### Article
══════════════════════════════
Vous êtes certainement bouche bée, sachez alors que cette voiture est une sorte de construction ésotérique et expérimentale de différentes styles sans lien direct (et apparent).
Si la trame principale évoque une automobile extra-planétaire face à la sourde hostilité du monde…, soyez humains, observez, en revers de ça, le chaos et la beauté mêlés de manière concrète, spirituelle, indicible…, dans une seule et même globalité (je tente l’épate : une même cosmogonie) rendant compte “des différentes perceptions de l’existence”.
On y trouve donc le présent, l’inconscient, les rêves, le souvenir, les images du futur et la conscience de ce qui nous entoure…, c’est un songe éthéré par nuits d’orage, le sentiment d’une certitude qui se fragmente, qui s’est éparpillée, avec l’absence au bout.
══════════════════════════════
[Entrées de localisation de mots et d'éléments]
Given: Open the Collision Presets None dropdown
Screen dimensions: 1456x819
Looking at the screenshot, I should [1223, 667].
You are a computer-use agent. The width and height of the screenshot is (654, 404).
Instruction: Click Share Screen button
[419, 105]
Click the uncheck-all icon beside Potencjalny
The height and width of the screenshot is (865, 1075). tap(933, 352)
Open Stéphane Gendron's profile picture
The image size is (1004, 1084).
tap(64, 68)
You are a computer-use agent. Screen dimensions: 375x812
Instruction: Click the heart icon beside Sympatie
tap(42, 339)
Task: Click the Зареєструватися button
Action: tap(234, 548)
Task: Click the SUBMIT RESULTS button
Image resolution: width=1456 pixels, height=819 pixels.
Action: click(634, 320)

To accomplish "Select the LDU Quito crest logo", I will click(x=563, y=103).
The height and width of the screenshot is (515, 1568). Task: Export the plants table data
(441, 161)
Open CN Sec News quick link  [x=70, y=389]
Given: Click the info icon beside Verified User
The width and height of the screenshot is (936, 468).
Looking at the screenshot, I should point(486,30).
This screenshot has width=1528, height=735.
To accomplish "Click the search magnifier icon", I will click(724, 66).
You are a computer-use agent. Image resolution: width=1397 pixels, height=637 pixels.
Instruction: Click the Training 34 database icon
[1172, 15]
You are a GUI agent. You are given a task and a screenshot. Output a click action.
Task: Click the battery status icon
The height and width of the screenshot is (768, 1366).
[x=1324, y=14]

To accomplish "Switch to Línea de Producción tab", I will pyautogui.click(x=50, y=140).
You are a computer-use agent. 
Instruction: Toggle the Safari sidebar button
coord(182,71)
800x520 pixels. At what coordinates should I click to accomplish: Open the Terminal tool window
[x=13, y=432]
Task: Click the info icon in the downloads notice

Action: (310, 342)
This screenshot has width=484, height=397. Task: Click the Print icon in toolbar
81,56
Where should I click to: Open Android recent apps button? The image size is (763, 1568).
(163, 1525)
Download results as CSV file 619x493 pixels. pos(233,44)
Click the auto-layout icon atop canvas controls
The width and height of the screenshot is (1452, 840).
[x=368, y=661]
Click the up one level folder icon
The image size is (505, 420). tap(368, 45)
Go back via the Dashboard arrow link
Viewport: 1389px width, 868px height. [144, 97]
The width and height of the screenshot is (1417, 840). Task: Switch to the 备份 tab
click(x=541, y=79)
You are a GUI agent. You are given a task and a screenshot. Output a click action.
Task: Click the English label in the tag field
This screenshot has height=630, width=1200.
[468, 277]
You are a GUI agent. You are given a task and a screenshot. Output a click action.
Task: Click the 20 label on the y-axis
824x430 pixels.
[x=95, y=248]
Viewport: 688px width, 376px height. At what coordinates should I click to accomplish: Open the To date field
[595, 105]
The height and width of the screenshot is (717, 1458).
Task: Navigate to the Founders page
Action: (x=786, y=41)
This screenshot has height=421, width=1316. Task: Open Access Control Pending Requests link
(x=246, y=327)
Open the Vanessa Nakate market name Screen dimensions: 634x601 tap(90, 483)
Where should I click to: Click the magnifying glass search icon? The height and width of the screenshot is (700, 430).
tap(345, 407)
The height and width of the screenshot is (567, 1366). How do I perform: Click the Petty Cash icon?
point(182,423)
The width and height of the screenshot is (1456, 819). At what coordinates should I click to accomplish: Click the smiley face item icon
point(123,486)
══════════════════════════════
### Liste des tâches
- A) Recopiez à l'identique les entrées, en commençant à la ligne qui contient « This screenshot has width=484, height=397. » et en terminant à la fin des entrées, bornes comprises.
- B) Reprenez l'article consacré à cette voiture ésotérique à partir de sa dernière phrase.

### Réponses dans l'ordre
- A)
This screenshot has width=484, height=397. Task: Click the Print icon in toolbar
81,56
Where should I click to: Open Android recent apps button? The image size is (763, 1568).
(163, 1525)
Download results as CSV file 619x493 pixels. pos(233,44)
Click the auto-layout icon atop canvas controls
The width and height of the screenshot is (1452, 840).
[x=368, y=661]
Click the up one level folder icon
The image size is (505, 420). tap(368, 45)
Go back via the Dashboard arrow link
Viewport: 1389px width, 868px height. [144, 97]
The width and height of the screenshot is (1417, 840). Task: Switch to the 备份 tab
click(x=541, y=79)
You are a GUI agent. You are given a task and a screenshot. Output a click action.
Task: Click the English label in the tag field
This screenshot has height=630, width=1200.
[468, 277]
You are a GUI agent. You are given a task and a screenshot. Output a click action.
Task: Click the 20 label on the y-axis
824x430 pixels.
[x=95, y=248]
Viewport: 688px width, 376px height. At what coordinates should I click to accomplish: Open the To date field
[595, 105]
The height and width of the screenshot is (717, 1458).
Task: Navigate to the Founders page
Action: (x=786, y=41)
This screenshot has height=421, width=1316. Task: Open Access Control Pending Requests link
(x=246, y=327)
Open the Vanessa Nakate market name Screen dimensions: 634x601 tap(90, 483)
Where should I click to: Click the magnifying glass search icon? The height and width of the screenshot is (700, 430).
tap(345, 407)
The height and width of the screenshot is (567, 1366). How do I perform: Click the Petty Cash icon?
point(182,423)
The width and height of the screenshot is (1456, 819). At what coordinates should I click to accomplish: Click the smiley face item icon
point(123,486)

- B)
Mais plutôt qu’essayer, à tout prix, de donner ou de trouver un sens à cette troublante introspection, œuvre ultra secrète, intime en profondeur, il faut d’abord se laisser couler, accepter de se noyer et s’abandonner, la tête ailleurs, aux multiples sensations que procure la voiture.
L’incroyable travail, là où l’espace se limite aux champs physiques de notre regard, participe à créer une atmosphère proche du trip hallucinatoire…, c’est une création complètement libre, forte, ensorcelante, éreintante aussi…, débarrassée des conventions et des contraintes… et qui cherche surtout à se réinventer en proposant une exploration personnelle des réalités autour de nous.
Entêtant.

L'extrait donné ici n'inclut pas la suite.